Но вот и знакомый пляж. Денис подскочил к кромке берегового уступа и невольно попятился назад.
– Эх, мать честная! – вырвалось у него по-русски.
– Что ты сказал, Денис?
– Я говорю, какую дырищу проделала вода!
Брешь, пробитая водой, была не меньше двух метров в длину и с добрых полметра в поперечнике. Она находилась значительно ниже прежней расселины, в самой зоне прибоя, океан вливался в нее сплошным бурлящим потоком. Казалось, целая река уходила под землю, и остров прямо на глазах опускался в пучину вод. Во всяком случае, большой камень, на котором Денис не раз сиживал здесь, на берегу, был уже наполовину в воде, а листья ольхи, еще вчера свисавшей над водой, теперь плескались глубоко в волнах.
– Что же делать, Денис? – сказала Норма дрогнувшим голосом.
Он лишь вздохнул. Все вокруг: и грохот падающей воды, и безбрежный океан, будто весь устремившийся в зияющий пролом, и все больше заливаемый берег – вселяли чувство обреченности и страха. Но страшнее всего был сам пролом. Он чернел на берегу, как рваная дымящаяся рана, и с каждой минутой увеличивался, расползаясь подобно громадной чернильной кляксе. Нечего было и думать заделать его камнями.

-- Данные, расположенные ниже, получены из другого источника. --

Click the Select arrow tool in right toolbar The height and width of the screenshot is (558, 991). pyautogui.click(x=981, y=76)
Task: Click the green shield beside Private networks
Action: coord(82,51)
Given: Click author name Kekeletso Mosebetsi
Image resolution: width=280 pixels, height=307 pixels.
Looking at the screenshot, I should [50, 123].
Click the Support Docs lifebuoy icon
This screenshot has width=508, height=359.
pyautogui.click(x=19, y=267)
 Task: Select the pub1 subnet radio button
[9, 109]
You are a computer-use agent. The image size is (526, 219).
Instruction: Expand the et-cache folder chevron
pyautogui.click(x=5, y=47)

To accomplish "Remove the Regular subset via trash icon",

Несколько минут Денис не двигался с места, глядя на этот разгул стихии, подавленный страхом, не в силах сообразить, что можно сделать для предотвращения катастрофы. А время шло, и каждый час промедления мог стать последним часом острова.

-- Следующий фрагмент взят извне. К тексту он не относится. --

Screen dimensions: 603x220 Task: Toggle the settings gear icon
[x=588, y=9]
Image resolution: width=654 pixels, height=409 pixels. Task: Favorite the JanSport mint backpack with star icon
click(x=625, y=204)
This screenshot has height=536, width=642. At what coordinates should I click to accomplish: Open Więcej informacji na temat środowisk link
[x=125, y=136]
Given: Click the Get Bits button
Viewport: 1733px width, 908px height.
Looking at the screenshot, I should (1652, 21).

– Денис, – снова окликнула его Норма, – может, нарубить бревен и сделать плот, пока не поздно.
– Плот?… – Он оторвался от своих дум и обернулся к ней. Бледная, с широко раскрытыми от страха глазами, Норма стояла, вцепившись ему в руку, не отводя взгляда от ревущего потока.

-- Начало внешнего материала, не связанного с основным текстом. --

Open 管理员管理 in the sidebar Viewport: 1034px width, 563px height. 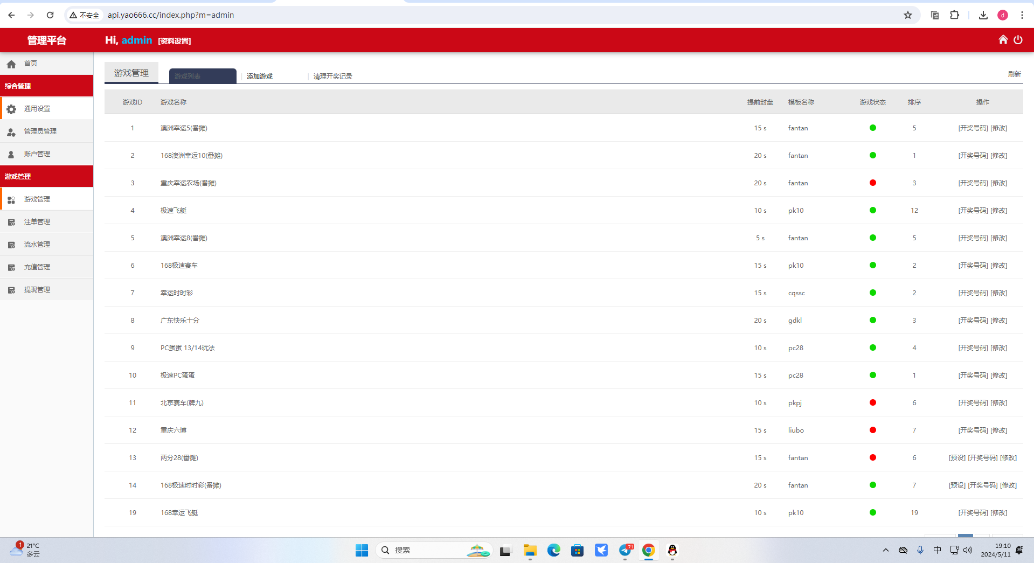[x=40, y=131]
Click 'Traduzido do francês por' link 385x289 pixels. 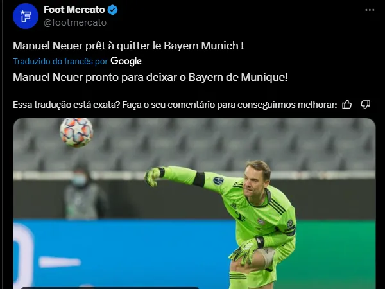60,61
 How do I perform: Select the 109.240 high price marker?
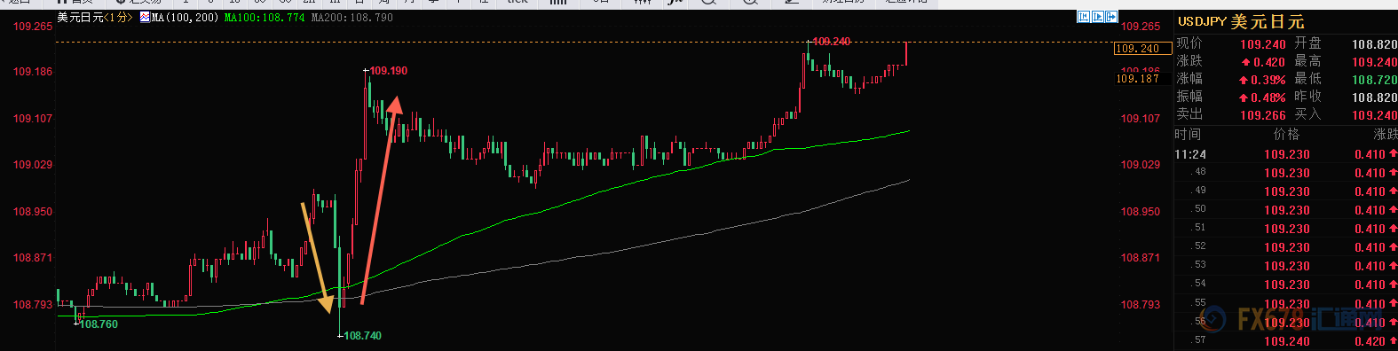tap(830, 42)
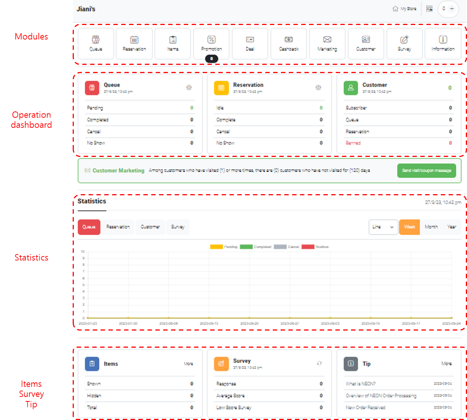Open Queue card settings gear
This screenshot has width=467, height=420.
pyautogui.click(x=189, y=88)
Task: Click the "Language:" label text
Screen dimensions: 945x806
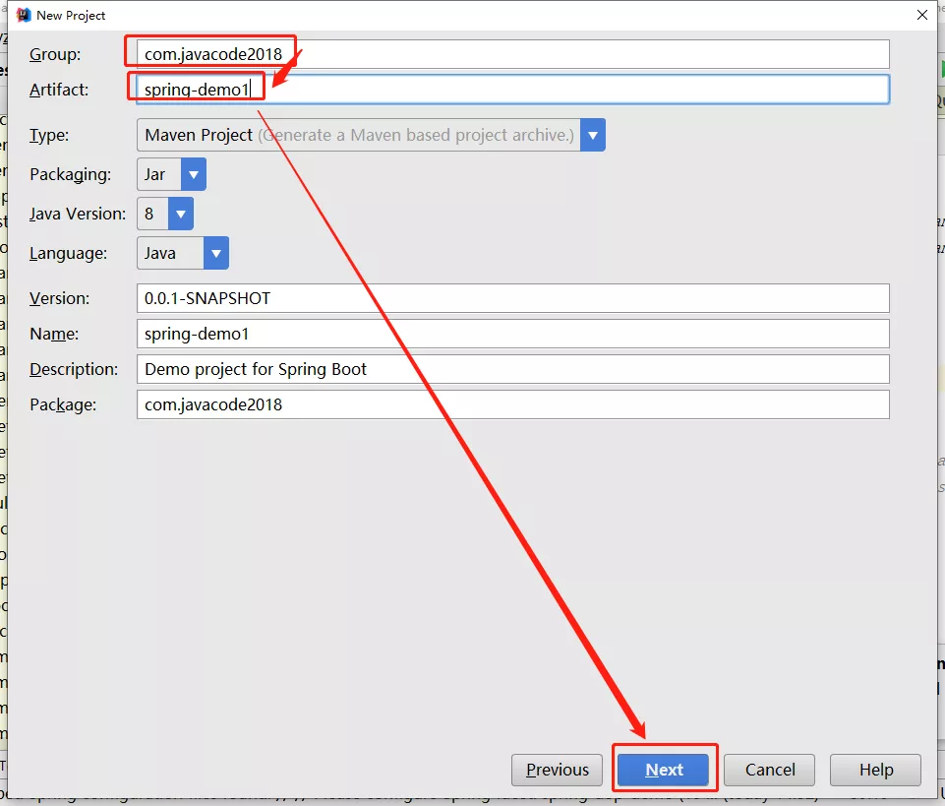Action: [x=68, y=253]
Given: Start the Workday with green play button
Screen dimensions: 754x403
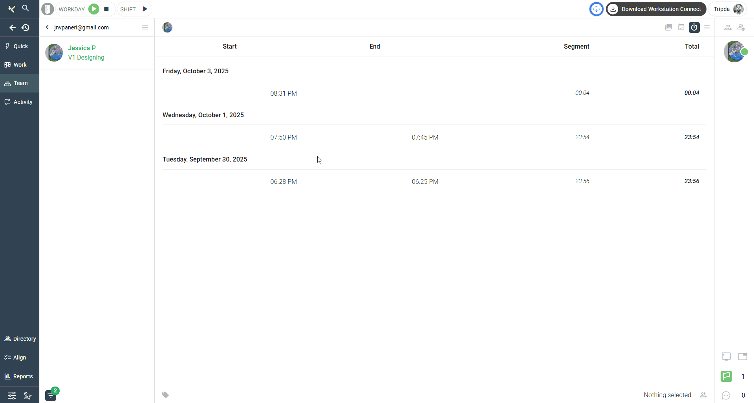Looking at the screenshot, I should (94, 9).
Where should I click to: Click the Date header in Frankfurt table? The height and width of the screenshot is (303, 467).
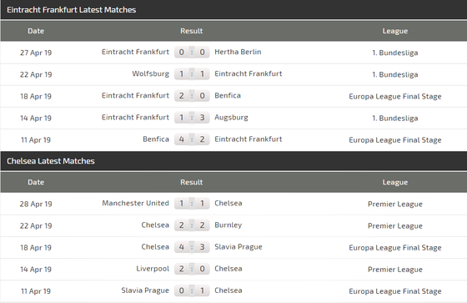click(36, 31)
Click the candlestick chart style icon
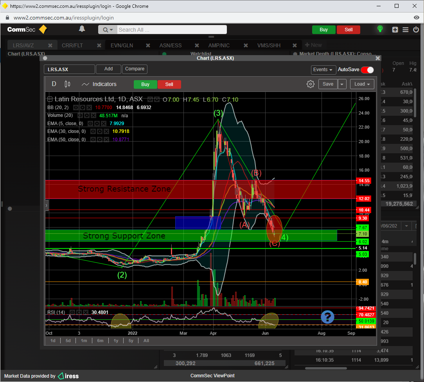The height and width of the screenshot is (382, 424). [x=67, y=84]
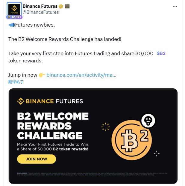Click the megaphone emoji before Futures newbies

click(12, 25)
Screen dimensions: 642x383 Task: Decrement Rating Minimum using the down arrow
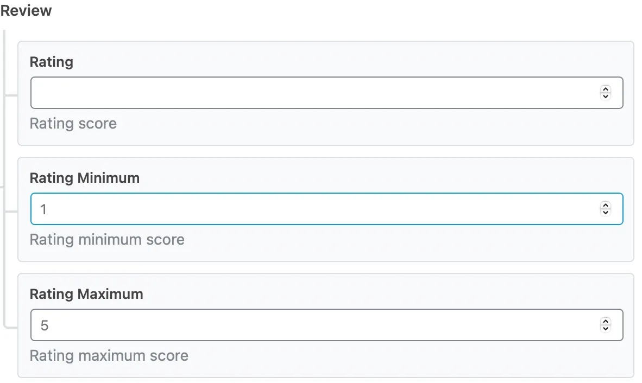coord(605,212)
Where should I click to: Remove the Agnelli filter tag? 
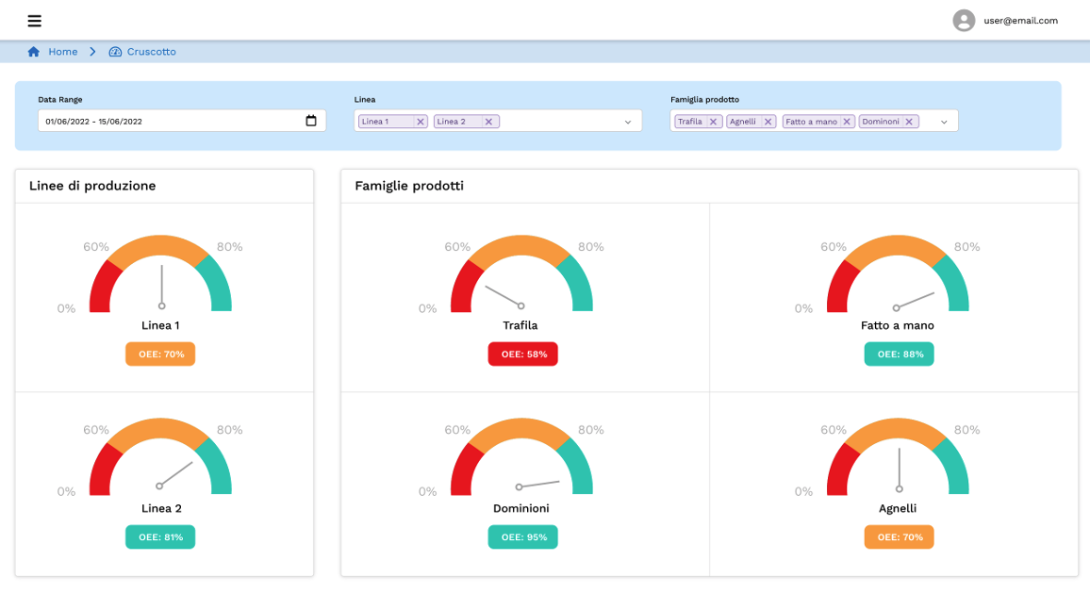coord(768,122)
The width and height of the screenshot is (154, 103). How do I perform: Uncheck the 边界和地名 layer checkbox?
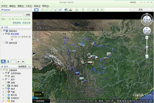tap(6, 73)
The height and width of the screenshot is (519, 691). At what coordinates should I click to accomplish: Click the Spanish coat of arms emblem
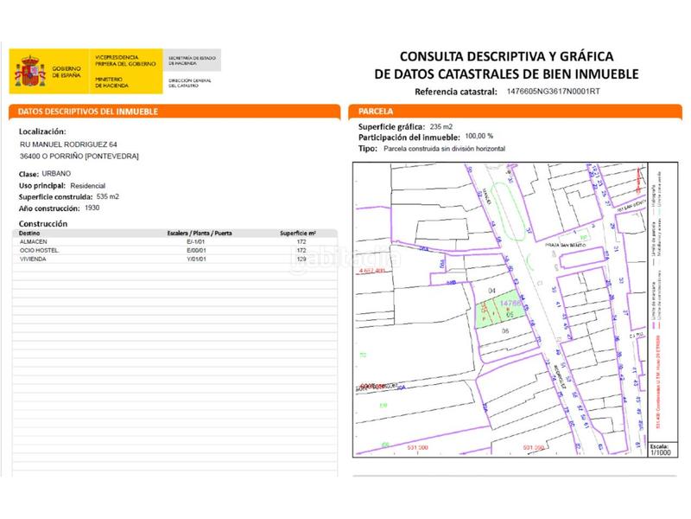pyautogui.click(x=28, y=72)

– Плот… А что же дальше? Мучительная смерть от голода и жажды под палящим солнцем среди соленых волн?
– Нет, плот – это в самом крайнем случае, если не останется никакой надежды на спасение острова. А вот бревна… Бревна… Конечно, бревна! Молодец, Нор! Как я сам не подумал об этом, Только бревна и смогут помочь нам! Положим поперек расселины три-четыре хороших бревна, так, чтобы комли их уперлись в обрыв. На них – сучья. А уж потом – камни. Не-е-ет, мы еще не сдадимся тебе, океан! За дело!
– Постой, Денис! А если новый обвал?
Денис невольно вздрогнул, представив на миг, что Норма падает в грохочущее подземелье.
– Ты права. Можно и самим рухнуть в бездну. Какже быть? Как быть?…- он огляделся по сторонам. – А вот как! Беги назад в пещеру и неси все веревки, какие найдутся в складе. Привяжем себя вон к тем лесинам, видишь, у подножия холма? Беги! А я начну рубить деревья.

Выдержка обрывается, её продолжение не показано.